I trimmed Upstart when it got back to 30% of my portfolio this Friday. I added a little to Monday (now 9.27%) on their 4% pullback on no news and added some to Snowflake (now 8.25%).
After Muji and Peter Offringa’s presented together at Fintwit this week they wrote up why they added to Cloudflare (now being Muji’s largest and Peter owning 23% in his portfolio) and why they both added to their Snowflake positions (Peter now with 16%). One thing Peter wrote reminded me of how the size of a TAM is markedly important when a company is growing as fast as Snowflake and especially if their growth endurance continues anywhere near where it’s been lately. Peter believes Snowflakes TAM will be $1Trillion, based on their Investor Presentation from July 2021.
I remembered when in July I read that for the Cloud Data Platform, Snowflake projected an addressable market of $90B. For the Data Cloud, which includes all data sharing and marketplace use cases, they didn’t set an amount. They simply represented a circle that stated ‘at least 10x the size of the current market opportunity’. Sounds silly to admit this; but, I need to remember to do even the simple math myself.
I went into this with great detail in my Portfolio Summary a couple months ago, regarding why TAM is important to me. I believe Snowflake will again demonstrate near 100% growth Endurance of 100% Revenue Growth.And with this enormous TAM we will see the slope of our favorite part of the technological adoption curve, the hockey stick, grow in both rise and run - Rise being the rate of adoption and the run being the growth into the TAM (If I don’t have that right please correct me). This means their going to need this huge TAM to grow into because their continually growing so fast the the value of this company is going take off upward faster and for longer than any but the rarest of companies.
When I tried to explain Snowflakes drop in RPO last quarter here https://discussion.fool.com/hi-ant-i-felt-the-same-regarding-sto……, Saul asked if RPO is being used by Snowflake customers quicker why doesn’t Revenue growth increase due to this? I don’t attempt to answer Saul’s question, why didn’t quarterly revenue growth increase more than it did. But I do feel that I do have a reasonable answer to why RPO dropped and I added back to Snowflake making it an 8.5% position at this time.
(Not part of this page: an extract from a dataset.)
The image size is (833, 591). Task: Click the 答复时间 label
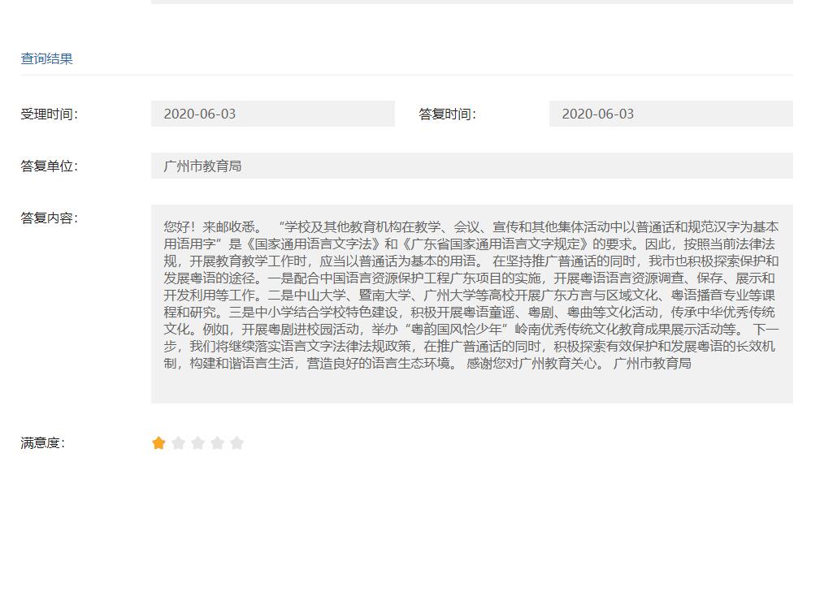447,114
In my attempt to explain, in the above link, the reasoning for lower RPO is supported by Snowflake management when Mark Scarpeli said in the Q2CC Of the $1.5 billion in RPO, we expect approximately 56% to be recognized as revenue in the next 12 months, representing approximately $87 million increase quarter-over-quarter. and add to that what Snowflake CEO, Slootman said on the call, ‘everyone starts at about the same $100,000 contracts.’ To me this means no one is buying more than a two year contract anymore and if you’re using more compute the first year (with the newer focus on larger customers) there’s not going to be much RPO left.
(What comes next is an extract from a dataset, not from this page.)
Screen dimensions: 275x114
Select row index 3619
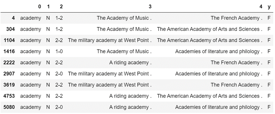click(x=9, y=85)
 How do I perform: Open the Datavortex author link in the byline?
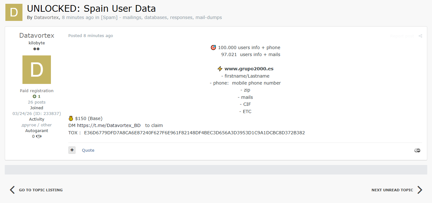(x=46, y=17)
We know that the revenue recognition for these larger customers will impact snowflakes revenue accrual to a greater extent than the smaller companies. I don’t know if their NRR can get higher than 168%. I’m betting that along with the clear shift toward signing larger enterprises these larger customers are eating up more compute the first year than the smaller ones did despite only signing up for the same $100,000 amount, at least somewhat explaining the drop in RPO that is left on the books for the second year, right?